DATA TO USE
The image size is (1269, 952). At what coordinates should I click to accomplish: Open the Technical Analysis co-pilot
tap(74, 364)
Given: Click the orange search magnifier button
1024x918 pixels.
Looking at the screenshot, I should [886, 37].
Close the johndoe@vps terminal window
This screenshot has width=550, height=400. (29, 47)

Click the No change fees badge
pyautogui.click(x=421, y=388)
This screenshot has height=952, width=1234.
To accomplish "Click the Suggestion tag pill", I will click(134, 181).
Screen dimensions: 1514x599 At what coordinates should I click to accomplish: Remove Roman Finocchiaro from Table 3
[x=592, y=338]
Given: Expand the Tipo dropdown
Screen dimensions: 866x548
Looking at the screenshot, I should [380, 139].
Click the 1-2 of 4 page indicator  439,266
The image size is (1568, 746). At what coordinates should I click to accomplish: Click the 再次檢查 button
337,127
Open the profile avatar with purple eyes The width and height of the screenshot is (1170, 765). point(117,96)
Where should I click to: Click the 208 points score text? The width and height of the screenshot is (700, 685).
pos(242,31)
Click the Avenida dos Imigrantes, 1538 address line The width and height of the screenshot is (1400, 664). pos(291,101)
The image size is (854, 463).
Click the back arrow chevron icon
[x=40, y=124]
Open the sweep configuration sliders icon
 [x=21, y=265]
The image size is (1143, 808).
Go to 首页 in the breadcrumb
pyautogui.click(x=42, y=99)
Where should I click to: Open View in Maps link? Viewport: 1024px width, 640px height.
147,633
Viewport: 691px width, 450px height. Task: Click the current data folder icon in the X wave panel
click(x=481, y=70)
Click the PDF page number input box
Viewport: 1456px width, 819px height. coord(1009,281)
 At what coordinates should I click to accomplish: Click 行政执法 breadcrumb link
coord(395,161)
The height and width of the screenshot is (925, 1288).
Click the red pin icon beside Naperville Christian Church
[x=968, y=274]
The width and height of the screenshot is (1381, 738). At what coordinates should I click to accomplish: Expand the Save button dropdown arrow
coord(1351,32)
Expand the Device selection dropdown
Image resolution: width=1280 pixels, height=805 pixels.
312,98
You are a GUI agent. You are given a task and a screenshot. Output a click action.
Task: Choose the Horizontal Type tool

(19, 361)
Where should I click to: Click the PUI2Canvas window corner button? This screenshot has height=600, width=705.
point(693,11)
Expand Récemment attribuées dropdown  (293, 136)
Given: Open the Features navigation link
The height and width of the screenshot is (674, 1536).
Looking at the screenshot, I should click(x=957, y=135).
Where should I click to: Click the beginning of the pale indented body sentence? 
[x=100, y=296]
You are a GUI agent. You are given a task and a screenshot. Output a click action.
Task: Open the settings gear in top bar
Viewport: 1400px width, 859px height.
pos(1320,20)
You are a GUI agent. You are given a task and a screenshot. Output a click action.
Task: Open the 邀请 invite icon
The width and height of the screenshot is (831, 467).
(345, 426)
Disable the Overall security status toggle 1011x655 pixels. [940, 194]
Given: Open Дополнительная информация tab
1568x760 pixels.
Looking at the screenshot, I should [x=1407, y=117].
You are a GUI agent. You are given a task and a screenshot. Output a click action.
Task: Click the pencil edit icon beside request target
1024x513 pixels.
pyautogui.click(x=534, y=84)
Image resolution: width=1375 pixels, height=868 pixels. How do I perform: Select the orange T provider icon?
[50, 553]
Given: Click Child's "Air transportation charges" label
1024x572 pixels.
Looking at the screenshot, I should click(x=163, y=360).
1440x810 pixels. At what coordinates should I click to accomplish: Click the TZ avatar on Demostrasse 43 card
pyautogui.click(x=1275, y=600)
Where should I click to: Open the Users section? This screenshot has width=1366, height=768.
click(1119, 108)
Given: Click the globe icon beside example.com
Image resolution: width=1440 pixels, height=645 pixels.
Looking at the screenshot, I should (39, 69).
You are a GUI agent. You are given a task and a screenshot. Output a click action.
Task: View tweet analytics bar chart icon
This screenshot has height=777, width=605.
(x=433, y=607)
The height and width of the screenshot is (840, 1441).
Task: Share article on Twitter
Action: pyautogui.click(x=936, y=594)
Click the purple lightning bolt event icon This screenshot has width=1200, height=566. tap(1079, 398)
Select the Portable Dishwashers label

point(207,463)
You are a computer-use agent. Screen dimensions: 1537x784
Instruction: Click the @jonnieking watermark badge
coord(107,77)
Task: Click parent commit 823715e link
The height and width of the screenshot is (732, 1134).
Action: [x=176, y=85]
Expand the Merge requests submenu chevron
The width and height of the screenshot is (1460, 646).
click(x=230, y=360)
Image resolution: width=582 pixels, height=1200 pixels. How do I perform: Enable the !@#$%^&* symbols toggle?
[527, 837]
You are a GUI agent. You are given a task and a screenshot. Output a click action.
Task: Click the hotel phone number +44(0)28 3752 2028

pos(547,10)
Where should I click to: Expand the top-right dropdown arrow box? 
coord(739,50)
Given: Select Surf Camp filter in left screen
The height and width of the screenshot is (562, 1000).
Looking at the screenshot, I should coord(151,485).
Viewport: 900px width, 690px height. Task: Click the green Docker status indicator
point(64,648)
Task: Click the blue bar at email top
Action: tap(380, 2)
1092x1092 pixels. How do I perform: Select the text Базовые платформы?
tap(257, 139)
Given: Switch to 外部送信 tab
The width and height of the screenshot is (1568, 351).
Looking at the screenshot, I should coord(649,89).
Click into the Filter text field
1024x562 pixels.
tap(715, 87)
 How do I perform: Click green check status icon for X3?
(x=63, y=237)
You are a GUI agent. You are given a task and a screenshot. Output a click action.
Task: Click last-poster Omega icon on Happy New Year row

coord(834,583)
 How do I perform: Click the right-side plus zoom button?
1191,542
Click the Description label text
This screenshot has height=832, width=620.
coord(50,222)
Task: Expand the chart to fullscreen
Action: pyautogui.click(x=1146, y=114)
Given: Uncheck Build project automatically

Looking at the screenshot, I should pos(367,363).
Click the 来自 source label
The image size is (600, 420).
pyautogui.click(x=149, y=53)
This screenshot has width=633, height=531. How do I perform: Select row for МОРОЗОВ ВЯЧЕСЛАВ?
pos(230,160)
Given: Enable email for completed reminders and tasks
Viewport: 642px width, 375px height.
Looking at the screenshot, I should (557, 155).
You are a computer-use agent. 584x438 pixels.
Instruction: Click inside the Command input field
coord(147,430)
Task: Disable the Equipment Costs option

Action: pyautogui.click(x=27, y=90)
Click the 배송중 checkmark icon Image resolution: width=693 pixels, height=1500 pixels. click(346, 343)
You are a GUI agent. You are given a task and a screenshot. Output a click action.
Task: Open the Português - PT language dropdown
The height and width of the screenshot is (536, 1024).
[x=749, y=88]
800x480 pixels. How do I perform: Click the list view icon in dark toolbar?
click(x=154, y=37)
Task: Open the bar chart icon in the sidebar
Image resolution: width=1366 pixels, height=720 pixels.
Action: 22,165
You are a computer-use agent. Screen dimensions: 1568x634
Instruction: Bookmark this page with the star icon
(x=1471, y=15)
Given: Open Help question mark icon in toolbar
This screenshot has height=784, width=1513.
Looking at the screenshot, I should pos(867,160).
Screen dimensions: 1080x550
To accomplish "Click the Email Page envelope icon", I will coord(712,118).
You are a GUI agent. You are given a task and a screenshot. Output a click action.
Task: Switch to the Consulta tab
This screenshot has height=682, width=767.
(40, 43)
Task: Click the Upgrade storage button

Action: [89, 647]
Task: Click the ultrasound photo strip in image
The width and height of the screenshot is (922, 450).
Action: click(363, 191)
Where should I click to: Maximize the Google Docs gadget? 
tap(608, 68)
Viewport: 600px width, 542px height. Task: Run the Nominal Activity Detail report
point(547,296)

REQUIRED TASK
Recast the lines above as a Markdown table with the columns "Index" and "Line," giving each line a row number and omitting blank lines.

FINISHED TASK
| Index | Line |
|---|---|
| 1 | The image size is (1269, 952). At what coordinates should I click to accomplish: Open the Technical Analysis co-pilot |
| 2 | tap(74, 364) |
| 3 | Given: Click the orange search magnifier button |
| 4 | 1024x918 pixels. |
| 5 | Looking at the screenshot, I should [886, 37]. |
| 6 | Close the johndoe@vps terminal window |
| 7 | This screenshot has width=550, height=400. (29, 47) |
| 8 | Click the No change fees badge |
| 9 | pyautogui.click(x=421, y=388) |
| 10 | This screenshot has height=952, width=1234. |
| 11 | To accomplish "Click the Suggestion tag pill", I will click(134, 181). |
| 12 | Screen dimensions: 1514x599 At what coordinates should I click to accomplish: Remove Roman Finocchiaro from Table 3 |
| 13 | [x=592, y=338] |
| 14 | Given: Expand the Tipo dropdown |
| 15 | Screen dimensions: 866x548 |
| 16 | Looking at the screenshot, I should [380, 139]. |
| 17 | Click the 1-2 of 4 page indicator  439,266 |
| 18 | The image size is (1568, 746). At what coordinates should I click to accomplish: Click the 再次檢查 button |
| 19 | 337,127 |
| 20 | Open the profile avatar with purple eyes The width and height of the screenshot is (1170, 765). point(117,96) |
| 21 | Where should I click to: Click the 208 points score text? The width and height of the screenshot is (700, 685). |
| 22 | pos(242,31) |
| 23 | Click the Avenida dos Imigrantes, 1538 address line The width and height of the screenshot is (1400, 664). pos(291,101) |
| 24 | The image size is (854, 463). |
| 25 | Click the back arrow chevron icon |
| 26 | [x=40, y=124] |
| 27 | Open the sweep configuration sliders icon |
| 28 |  [x=21, y=265] |
| 29 | The image size is (1143, 808). |
| 30 | Go to 首页 in the breadcrumb |
| 31 | pyautogui.click(x=42, y=99) |
| 32 | Where should I click to: Open View in Maps link? Viewport: 1024px width, 640px height. |
| 33 | 147,633 |
| 34 | Viewport: 691px width, 450px height. Task: Click the current data folder icon in the X wave panel |
| 35 | click(x=481, y=70) |
| 36 | Click the PDF page number input box |
| 37 | Viewport: 1456px width, 819px height. coord(1009,281) |
| 38 |  At what coordinates should I click to accomplish: Click 行政执法 breadcrumb link |
| 39 | coord(395,161) |
| 40 | The height and width of the screenshot is (925, 1288). |
| 41 | Click the red pin icon beside Naperville Christian Church |
| 42 | [x=968, y=274] |
| 43 | The width and height of the screenshot is (1381, 738). At what coordinates should I click to accomplish: Expand the Save button dropdown arrow |
| 44 | coord(1351,32) |
| 45 | Expand the Device selection dropdown |
| 46 | Image resolution: width=1280 pixels, height=805 pixels. |
| 47 | 312,98 |
| 48 | You are a GUI agent. You are given a task and a screenshot. Output a click action. |
| 49 | Task: Choose the Horizontal Type tool |
| 50 | (19, 361) |
| 51 | Where should I click to: Click the PUI2Canvas window corner button? This screenshot has height=600, width=705. |
| 52 | point(693,11) |
| 53 | Expand Récemment attribuées dropdown  (293, 136) |
| 54 | Given: Open the Features navigation link |
| 55 | The height and width of the screenshot is (674, 1536). |
| 56 | Looking at the screenshot, I should click(x=957, y=135). |
| 57 | Where should I click to: Click the beginning of the pale indented body sentence?  |
| 58 | [x=100, y=296] |
| 59 | You are a GUI agent. You are given a task and a screenshot. Output a click action. |
| 60 | Task: Open the settings gear in top bar |
| 61 | Viewport: 1400px width, 859px height. |
| 62 | pos(1320,20) |
| 63 | You are a GUI agent. You are given a task and a screenshot. Output a click action. |
| 64 | Task: Open the 邀请 invite icon |
| 65 | The width and height of the screenshot is (831, 467). |
| 66 | (345, 426) |
| 67 | Disable the Overall security status toggle 1011x655 pixels. [940, 194] |
| 68 | Given: Open Дополнительная информация tab |
| 69 | 1568x760 pixels. |
| 70 | Looking at the screenshot, I should [x=1407, y=117]. |
| 71 | You are a GUI agent. You are given a task and a screenshot. Output a click action. |
| 72 | Task: Click the pencil edit icon beside request target |
| 73 | 1024x513 pixels. |
| 74 | pyautogui.click(x=534, y=84) |
| 75 | Image resolution: width=1375 pixels, height=868 pixels. How do I perform: Select the orange T provider icon? |
| 76 | [50, 553] |
| 77 | Given: Click Child's "Air transportation charges" label |
| 78 | 1024x572 pixels. |
| 79 | Looking at the screenshot, I should click(x=163, y=360). |
| 80 | 1440x810 pixels. At what coordinates should I click to accomplish: Click the TZ avatar on Demostrasse 43 card |
| 81 | pyautogui.click(x=1275, y=600) |
| 82 | Where should I click to: Open the Users section? This screenshot has width=1366, height=768. |
| 83 | click(1119, 108) |
| 84 | Given: Click the globe icon beside example.com |
| 85 | Image resolution: width=1440 pixels, height=645 pixels. |
| 86 | Looking at the screenshot, I should (39, 69). |
| 87 | You are a GUI agent. You are given a task and a screenshot. Output a click action. |
| 88 | Task: View tweet analytics bar chart icon |
| 89 | This screenshot has height=777, width=605. |
| 90 | (x=433, y=607) |
| 91 | The height and width of the screenshot is (840, 1441). |
| 92 | Task: Share article on Twitter |
| 93 | Action: pyautogui.click(x=936, y=594) |
| 94 | Click the purple lightning bolt event icon This screenshot has width=1200, height=566. tap(1079, 398) |
| 95 | Select the Portable Dishwashers label |
| 96 | point(207,463) |
| 97 | You are a computer-use agent. Screen dimensions: 1537x784 |
| 98 | Instruction: Click the @jonnieking watermark badge |
| 99 | coord(107,77) |
| 100 | Task: Click parent commit 823715e link |
| 101 | The height and width of the screenshot is (732, 1134). |
| 102 | Action: [x=176, y=85] |
| 103 | Expand the Merge requests submenu chevron |
| 104 | The width and height of the screenshot is (1460, 646). |
| 105 | click(x=230, y=360) |
| 106 | Image resolution: width=582 pixels, height=1200 pixels. How do I perform: Enable the !@#$%^&* symbols toggle? |
| 107 | [527, 837] |
| 108 | You are a GUI agent. You are given a task and a screenshot. Output a click action. |
| 109 | Task: Click the hotel phone number +44(0)28 3752 2028 |
| 110 | pos(547,10) |
| 111 | Where should I click to: Expand the top-right dropdown arrow box?  |
| 112 | coord(739,50) |
| 113 | Given: Select Surf Camp filter in left screen |
| 114 | The height and width of the screenshot is (562, 1000). |
| 115 | Looking at the screenshot, I should coord(151,485). |
| 116 | Viewport: 900px width, 690px height. Task: Click the green Docker status indicator |
| 117 | point(64,648) |
| 118 | Task: Click the blue bar at email top |
| 119 | Action: tap(380, 2) |
| 120 | 1092x1092 pixels. How do I perform: Select the text Базовые платформы? |
| 121 | tap(257, 139) |
| 122 | Given: Switch to 外部送信 tab |
| 123 | The width and height of the screenshot is (1568, 351). |
| 124 | Looking at the screenshot, I should coord(649,89). |
| 125 | Click into the Filter text field |
| 126 | 1024x562 pixels. |
| 127 | tap(715, 87) |
| 128 |  How do I perform: Click green check status icon for X3? |
| 129 | (x=63, y=237) |
| 130 | You are a GUI agent. You are given a task and a screenshot. Output a click action. |
| 131 | Task: Click last-poster Omega icon on Happy New Year row |
| 132 | coord(834,583) |
| 133 |  How do I perform: Click the right-side plus zoom button? |
| 134 | 1191,542 |
| 135 | Click the Description label text |
| 136 | This screenshot has height=832, width=620. |
| 137 | coord(50,222) |
| 138 | Task: Expand the chart to fullscreen |
| 139 | Action: pyautogui.click(x=1146, y=114) |
| 140 | Given: Uncheck Build project automatically |
| 141 | Looking at the screenshot, I should pos(367,363). |
| 142 | Click the 来自 source label |
| 143 | The image size is (600, 420). |
| 144 | pyautogui.click(x=149, y=53) |
| 145 | This screenshot has width=633, height=531. How do I perform: Select row for МОРОЗОВ ВЯЧЕСЛАВ? |
| 146 | pos(230,160) |
| 147 | Given: Enable email for completed reminders and tasks |
| 148 | Viewport: 642px width, 375px height. |
| 149 | Looking at the screenshot, I should (557, 155). |
| 150 | You are a computer-use agent. 584x438 pixels. |
| 151 | Instruction: Click inside the Command input field |
| 152 | coord(147,430) |
| 153 | Task: Disable the Equipment Costs option |
| 154 | Action: pyautogui.click(x=27, y=90) |
| 155 | Click the 배송중 checkmark icon Image resolution: width=693 pixels, height=1500 pixels. click(346, 343) |
| 156 | You are a GUI agent. You are given a task and a screenshot. Output a click action. |
| 157 | Task: Open the Português - PT language dropdown |
| 158 | The height and width of the screenshot is (536, 1024). |
| 159 | [x=749, y=88] |
| 160 | 800x480 pixels. How do I perform: Click the list view icon in dark toolbar? |
| 161 | click(x=154, y=37) |
| 162 | Task: Open the bar chart icon in the sidebar |
| 163 | Image resolution: width=1366 pixels, height=720 pixels. |
| 164 | Action: 22,165 |
| 165 | You are a computer-use agent. Screen dimensions: 1568x634 |
| 166 | Instruction: Bookmark this page with the star icon |
| 167 | (x=1471, y=15) |
| 168 | Given: Open Help question mark icon in toolbar |
| 169 | This screenshot has height=784, width=1513. |
| 170 | Looking at the screenshot, I should pos(867,160). |
| 171 | Screen dimensions: 1080x550 |
| 172 | To accomplish "Click the Email Page envelope icon", I will coord(712,118). |
| 173 | You are a GUI agent. You are given a task and a screenshot. Output a click action. |
| 174 | Task: Switch to the Consulta tab |
| 175 | This screenshot has height=682, width=767. |
| 176 | (40, 43) |
| 177 | Task: Click the Upgrade storage button |
| 178 | Action: [89, 647] |
| 179 | Task: Click the ultrasound photo strip in image |
| 180 | The width and height of the screenshot is (922, 450). |
| 181 | Action: click(363, 191) |
| 182 | Where should I click to: Maximize the Google Docs gadget?  |
| 183 | tap(608, 68) |
| 184 | Viewport: 600px width, 542px height. Task: Run the Nominal Activity Detail report |
| 185 | point(547,296) |